Critical thinking

Article: Dienes (2003)

Neyman, Pearson and hypothesis testing

In this article, we will consider the standard logic of statistical inference.

Statistical inference: the logic underlying all the statistics you see in the professional journals of psychology and most other disciplines that regularly use statistics.

The underlying logic of statistic (Neyman-Pearson) is both highly controversial, frequently attacked (and defended) by statisticians and philosophers, and more frequently misunderstood.

The meaning of probability we choose determines what we can do with statistics.

The proper way of interpreting probability remains controversial, so there is still debate over what can be achieved with statistics.

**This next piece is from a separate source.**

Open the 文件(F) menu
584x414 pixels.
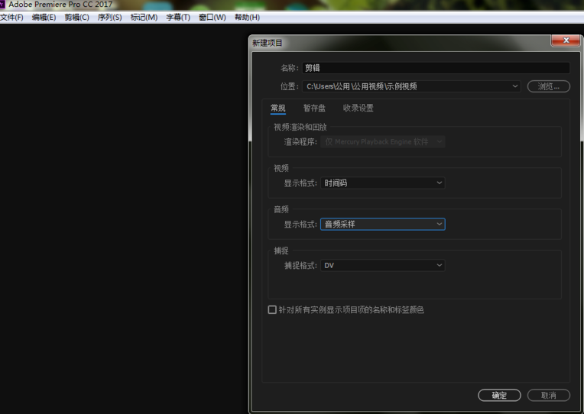coord(11,18)
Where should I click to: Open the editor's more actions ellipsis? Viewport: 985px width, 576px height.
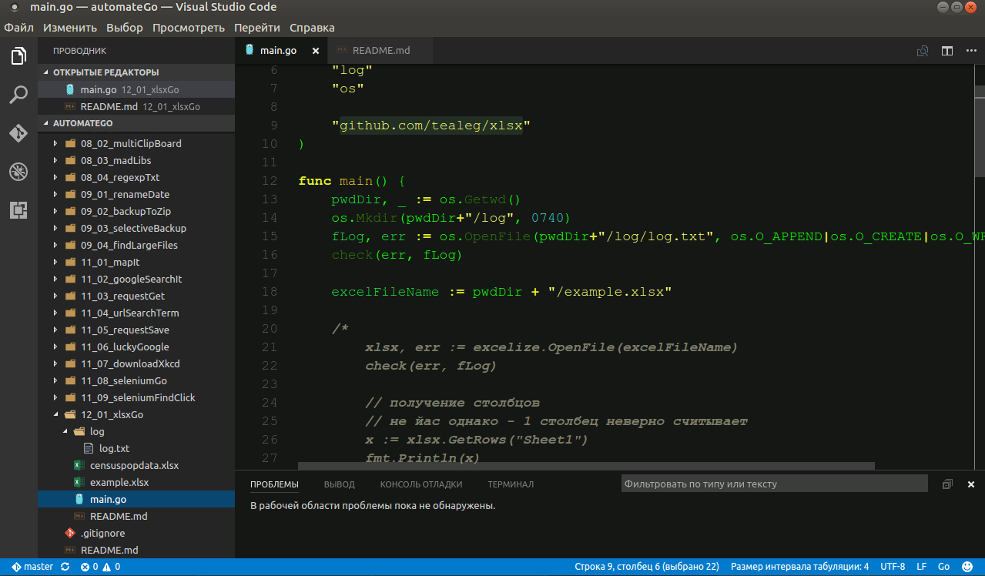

The Neyman-Pearson approach follows form one particular interpretation of probability. The Bayesian approach considered follows form another.

Interpretations often start with a set of axioms that probabilities must follow.

Two interpretations of probability:

- the subjective interpretation: a probability is a degree of conviction of a belief
- the objective interpretation: locate probability in the world.

The most influential objective interpretation of probability is the long-run relative frequency interpretation. Here, probability is a relative frequency.

Because the long-run relative frequency is a property of all the events in the collective, it follows that a probability applies to a collective, not to any single event.

A single event could be a member of different collectives. So a singular event does not have a probability, only collectives do.

Objective probabilities do not apply to single cases. They also do not apply to the truth of hypotheses.

A hypothesis is simply true or false, just as a single event either occurs or does not.

A hypothesis is not a collective, it therefore does not have an objective probability.

Data = D

Hypothesis = H

P(H|D) is the inverse of the conditional probability p(D|H). Inverting conditional probabilities makes a big difference.

P(A|B) can have a very different value from p((B|A).

If you know P(D|H) does not mean you know what p(H|D) is.

There are two reasons for this:

- inverse conditional probabilities can have very different values
- in any case, it is meaningless to assign an objective probability to a hypothesis.

Statistics cannot tell us how much to believe a certain hypothesis. What we can do, according to Neyman and Pearson, is set up decision rules for certain behaviours such that in following those rules in the long run we will not often be wrong. We can work out what the error rates are for certain decision procedures and we can choose procedures that control the long-run error rates at acceptable levels.

Decision rules work by setting up two contrasting hypotheses.

For a given experiment we can calculate p=(getting t as extreme or more extreme than obtained| H_{0}).

If p is less than alpha, the level of significance we have decided in advance, we reject H_{0}. By following this rule, we know in the long run that when H_{0} is actually true, we will conclude it false only 5% of the time.

In this procedure, p-value has not meaning in itself. It is just a convenient mechanical procedure for accepting or rejecting a hypothesis.

Alpha is an objective probability, a relative long-run frequency.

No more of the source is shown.